→ Selected passage
§ §
In Search of "Organ III" Strata-a Sedimentary Record of the Medieval Warm Period (ca. AD 900 to 1300)
The period AD 900 to 1300, internationally referred to as the Medieval Warm Period, is a critical time for the archaeological record of the Southwestern USA. During the Medieval Warm Period both alluvial and eolian sedimentation increased, but not to the magnitude of the middle Holocene (the Altithermal) or since Historical erosion began in the middle 1850s (the end of the Little Ice Age). Locally, the term "Organ III" has been given to the Medieval Warm Period allostratigraphic unit. It is a subtle unit stratigraphically between Altithermal sediments (Organ I) and Historical sediments. Diagnostic features for identifying these three units include the following: Organ I has distinct carbonate filaments and strong pedogenic structure; Organ III has very faint carbonate filaments and weak pedogenic structure; Historical deposits have no carbonate and sedimentary layers. The Organ III stratum is most obvious in geomorphic settings with contrasting parent materials or where an occupational surface underlies the Organ III unit. In addition to its archaeological significance, the Organ III unit provides information about the relative magnitude of current climate change as compared to prehistoric climate change.
Ed L. Frederickson, Curtis H. Monger, and Katie Laney. "In Search of "Organ III" Strata-a Sedimentary Record of the Medieval Warm Period (ca. AD 900 to 1300)" 16th Biennial Mogollon Archaeology Conference. Las Cruces, New Mexico. Oct. 2010.
§ §
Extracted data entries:
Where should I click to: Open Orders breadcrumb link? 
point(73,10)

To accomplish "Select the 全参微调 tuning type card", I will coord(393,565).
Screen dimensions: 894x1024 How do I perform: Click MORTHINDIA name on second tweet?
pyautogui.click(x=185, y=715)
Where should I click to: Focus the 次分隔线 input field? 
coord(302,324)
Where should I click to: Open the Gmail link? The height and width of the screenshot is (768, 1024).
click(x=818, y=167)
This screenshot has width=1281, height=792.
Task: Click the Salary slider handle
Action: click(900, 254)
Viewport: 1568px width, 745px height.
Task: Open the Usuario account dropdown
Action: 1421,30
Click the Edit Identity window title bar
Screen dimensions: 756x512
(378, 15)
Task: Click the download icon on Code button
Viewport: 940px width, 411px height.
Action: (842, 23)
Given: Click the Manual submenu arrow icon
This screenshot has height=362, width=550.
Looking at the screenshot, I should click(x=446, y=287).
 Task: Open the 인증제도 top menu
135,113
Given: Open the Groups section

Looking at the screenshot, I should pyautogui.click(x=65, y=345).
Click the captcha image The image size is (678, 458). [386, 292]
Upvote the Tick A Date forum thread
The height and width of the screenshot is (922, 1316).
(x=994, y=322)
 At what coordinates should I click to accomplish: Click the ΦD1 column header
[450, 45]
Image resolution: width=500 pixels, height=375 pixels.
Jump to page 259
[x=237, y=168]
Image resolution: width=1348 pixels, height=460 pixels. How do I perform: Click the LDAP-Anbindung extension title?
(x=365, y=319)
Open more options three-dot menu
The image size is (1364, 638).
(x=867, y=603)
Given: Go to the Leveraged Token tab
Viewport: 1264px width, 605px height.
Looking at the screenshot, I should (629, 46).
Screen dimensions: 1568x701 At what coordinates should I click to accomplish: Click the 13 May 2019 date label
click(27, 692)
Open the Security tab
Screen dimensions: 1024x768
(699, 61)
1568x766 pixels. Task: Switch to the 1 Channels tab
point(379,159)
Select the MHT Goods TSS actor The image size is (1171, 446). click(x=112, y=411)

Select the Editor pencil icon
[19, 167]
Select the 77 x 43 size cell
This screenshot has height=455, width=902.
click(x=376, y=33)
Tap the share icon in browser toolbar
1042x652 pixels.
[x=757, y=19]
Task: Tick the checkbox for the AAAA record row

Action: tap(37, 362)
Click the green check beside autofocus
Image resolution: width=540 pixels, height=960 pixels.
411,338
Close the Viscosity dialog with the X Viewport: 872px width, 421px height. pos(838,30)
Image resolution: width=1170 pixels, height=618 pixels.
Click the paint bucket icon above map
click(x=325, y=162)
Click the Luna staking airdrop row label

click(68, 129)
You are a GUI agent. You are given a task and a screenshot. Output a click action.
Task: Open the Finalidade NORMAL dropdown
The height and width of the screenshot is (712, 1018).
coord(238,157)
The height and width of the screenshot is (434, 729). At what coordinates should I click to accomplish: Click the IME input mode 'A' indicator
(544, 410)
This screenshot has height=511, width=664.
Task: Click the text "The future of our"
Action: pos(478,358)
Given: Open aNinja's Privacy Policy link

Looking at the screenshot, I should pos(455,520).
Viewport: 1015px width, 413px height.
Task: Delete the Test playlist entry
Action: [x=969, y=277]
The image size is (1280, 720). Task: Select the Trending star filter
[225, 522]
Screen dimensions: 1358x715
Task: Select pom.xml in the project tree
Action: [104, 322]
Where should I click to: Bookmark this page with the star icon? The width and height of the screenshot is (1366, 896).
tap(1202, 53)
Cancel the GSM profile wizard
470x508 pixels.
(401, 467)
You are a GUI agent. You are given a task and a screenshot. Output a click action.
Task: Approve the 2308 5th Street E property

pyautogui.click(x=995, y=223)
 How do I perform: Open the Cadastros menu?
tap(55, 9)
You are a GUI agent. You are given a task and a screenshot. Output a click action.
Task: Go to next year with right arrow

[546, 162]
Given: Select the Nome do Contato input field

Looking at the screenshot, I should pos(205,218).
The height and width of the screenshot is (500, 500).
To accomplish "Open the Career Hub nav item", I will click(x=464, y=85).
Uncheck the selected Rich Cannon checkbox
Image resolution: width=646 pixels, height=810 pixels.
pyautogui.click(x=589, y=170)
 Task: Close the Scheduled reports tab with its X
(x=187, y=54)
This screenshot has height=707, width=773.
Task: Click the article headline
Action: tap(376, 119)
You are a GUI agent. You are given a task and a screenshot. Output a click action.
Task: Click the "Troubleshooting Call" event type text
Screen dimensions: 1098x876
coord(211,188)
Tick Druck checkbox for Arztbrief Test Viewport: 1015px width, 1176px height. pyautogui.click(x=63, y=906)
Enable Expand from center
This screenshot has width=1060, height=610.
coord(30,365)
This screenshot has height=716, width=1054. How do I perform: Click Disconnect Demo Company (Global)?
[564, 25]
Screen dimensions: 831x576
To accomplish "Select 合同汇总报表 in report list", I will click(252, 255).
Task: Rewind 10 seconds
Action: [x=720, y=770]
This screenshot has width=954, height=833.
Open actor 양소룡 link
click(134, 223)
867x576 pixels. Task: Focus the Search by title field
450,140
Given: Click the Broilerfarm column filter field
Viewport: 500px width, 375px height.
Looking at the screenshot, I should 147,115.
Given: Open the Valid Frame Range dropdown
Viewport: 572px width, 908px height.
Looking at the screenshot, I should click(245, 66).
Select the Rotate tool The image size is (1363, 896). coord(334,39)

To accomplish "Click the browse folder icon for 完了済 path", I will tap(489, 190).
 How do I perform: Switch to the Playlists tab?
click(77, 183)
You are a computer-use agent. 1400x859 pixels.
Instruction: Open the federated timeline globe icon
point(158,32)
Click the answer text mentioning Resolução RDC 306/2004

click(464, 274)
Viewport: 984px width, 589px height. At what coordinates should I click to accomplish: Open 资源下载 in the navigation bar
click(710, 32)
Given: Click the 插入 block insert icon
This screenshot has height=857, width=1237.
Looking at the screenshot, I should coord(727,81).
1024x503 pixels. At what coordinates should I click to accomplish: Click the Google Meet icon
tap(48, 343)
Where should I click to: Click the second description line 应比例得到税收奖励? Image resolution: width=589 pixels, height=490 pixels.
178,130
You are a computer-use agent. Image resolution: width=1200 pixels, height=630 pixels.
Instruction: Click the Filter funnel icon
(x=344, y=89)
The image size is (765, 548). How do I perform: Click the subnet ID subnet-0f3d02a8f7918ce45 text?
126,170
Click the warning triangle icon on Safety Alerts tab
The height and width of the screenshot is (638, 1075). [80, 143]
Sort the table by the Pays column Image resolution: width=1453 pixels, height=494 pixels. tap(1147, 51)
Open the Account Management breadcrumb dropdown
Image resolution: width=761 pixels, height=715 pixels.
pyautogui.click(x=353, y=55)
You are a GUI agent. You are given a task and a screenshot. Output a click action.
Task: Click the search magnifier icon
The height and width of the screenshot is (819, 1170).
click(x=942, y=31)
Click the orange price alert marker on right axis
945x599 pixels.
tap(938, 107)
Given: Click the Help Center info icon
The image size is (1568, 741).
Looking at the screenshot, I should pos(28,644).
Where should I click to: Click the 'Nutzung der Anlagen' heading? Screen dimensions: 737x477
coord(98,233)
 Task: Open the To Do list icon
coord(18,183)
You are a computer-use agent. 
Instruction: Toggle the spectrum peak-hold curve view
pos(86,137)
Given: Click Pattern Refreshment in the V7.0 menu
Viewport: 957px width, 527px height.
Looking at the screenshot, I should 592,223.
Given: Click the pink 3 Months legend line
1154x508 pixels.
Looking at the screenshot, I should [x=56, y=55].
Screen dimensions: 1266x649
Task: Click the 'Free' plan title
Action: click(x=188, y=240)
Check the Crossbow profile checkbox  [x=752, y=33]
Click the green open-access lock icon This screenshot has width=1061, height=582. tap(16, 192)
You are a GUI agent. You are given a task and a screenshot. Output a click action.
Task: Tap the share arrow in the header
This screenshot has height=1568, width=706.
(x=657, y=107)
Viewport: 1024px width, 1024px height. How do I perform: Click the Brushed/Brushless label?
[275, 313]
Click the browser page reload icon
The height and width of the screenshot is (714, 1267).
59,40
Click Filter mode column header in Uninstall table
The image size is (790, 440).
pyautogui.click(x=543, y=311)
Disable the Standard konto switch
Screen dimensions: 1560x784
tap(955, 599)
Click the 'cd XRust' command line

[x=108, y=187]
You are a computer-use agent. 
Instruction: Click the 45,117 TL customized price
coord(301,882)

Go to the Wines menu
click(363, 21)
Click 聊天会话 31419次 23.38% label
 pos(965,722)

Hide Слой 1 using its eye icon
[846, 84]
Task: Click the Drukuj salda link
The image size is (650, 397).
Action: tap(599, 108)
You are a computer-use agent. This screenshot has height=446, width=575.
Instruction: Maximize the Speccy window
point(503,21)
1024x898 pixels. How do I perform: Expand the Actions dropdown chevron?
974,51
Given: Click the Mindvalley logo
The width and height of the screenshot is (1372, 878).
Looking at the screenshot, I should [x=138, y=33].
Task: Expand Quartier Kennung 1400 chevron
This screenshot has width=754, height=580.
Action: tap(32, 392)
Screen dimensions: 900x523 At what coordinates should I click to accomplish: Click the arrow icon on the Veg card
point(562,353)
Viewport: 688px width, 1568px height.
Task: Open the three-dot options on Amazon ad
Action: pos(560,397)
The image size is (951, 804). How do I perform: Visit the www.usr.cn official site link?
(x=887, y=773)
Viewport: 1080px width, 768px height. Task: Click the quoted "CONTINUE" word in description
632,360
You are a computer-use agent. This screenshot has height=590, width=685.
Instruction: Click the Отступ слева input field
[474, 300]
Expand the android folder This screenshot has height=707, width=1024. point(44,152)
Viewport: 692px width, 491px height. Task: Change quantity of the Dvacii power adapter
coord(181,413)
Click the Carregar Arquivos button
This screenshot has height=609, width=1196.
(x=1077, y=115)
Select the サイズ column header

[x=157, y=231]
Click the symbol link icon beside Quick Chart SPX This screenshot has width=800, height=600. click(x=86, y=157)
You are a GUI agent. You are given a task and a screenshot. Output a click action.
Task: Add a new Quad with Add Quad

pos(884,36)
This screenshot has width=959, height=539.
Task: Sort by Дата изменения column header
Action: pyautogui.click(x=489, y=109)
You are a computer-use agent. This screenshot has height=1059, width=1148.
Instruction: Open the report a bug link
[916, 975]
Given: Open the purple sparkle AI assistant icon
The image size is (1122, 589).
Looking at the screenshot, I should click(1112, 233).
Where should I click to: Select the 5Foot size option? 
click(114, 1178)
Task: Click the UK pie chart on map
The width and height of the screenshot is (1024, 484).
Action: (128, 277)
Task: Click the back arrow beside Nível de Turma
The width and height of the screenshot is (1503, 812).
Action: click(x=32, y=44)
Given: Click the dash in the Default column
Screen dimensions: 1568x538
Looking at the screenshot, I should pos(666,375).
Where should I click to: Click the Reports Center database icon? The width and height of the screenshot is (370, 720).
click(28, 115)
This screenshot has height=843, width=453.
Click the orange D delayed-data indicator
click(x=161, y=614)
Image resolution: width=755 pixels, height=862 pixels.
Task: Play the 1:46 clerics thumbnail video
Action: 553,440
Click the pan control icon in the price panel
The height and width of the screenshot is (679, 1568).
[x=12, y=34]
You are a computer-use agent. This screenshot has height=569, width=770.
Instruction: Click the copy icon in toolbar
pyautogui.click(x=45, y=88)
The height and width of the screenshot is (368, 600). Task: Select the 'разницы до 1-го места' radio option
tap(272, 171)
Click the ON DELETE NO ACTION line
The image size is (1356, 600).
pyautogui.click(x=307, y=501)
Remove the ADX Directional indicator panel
§ §
→ Task 1
In the Organ III abstract, which diagnostic features identify the Organ III unit?
→ Task 2
Return the span of the Organ III abstract between "Ed L. Frederickson, Curtis" and "Mexico. Oct. 2010.", inclusive.

→ Answer section 1
Very faint carbonate filaments and weak pedogenic structure.

→ Answer section 2
Ed L. Frederickson, Curtis H. Monger, and Katie Laney. "In Search of "Organ III" Strata-a Sedimentary Record of the Medieval Warm Period (ca. AD 900 to 1300)" 16th Biennial Mogollon Archaeology Conference. Las Cruces, New Mexico. Oct. 2010.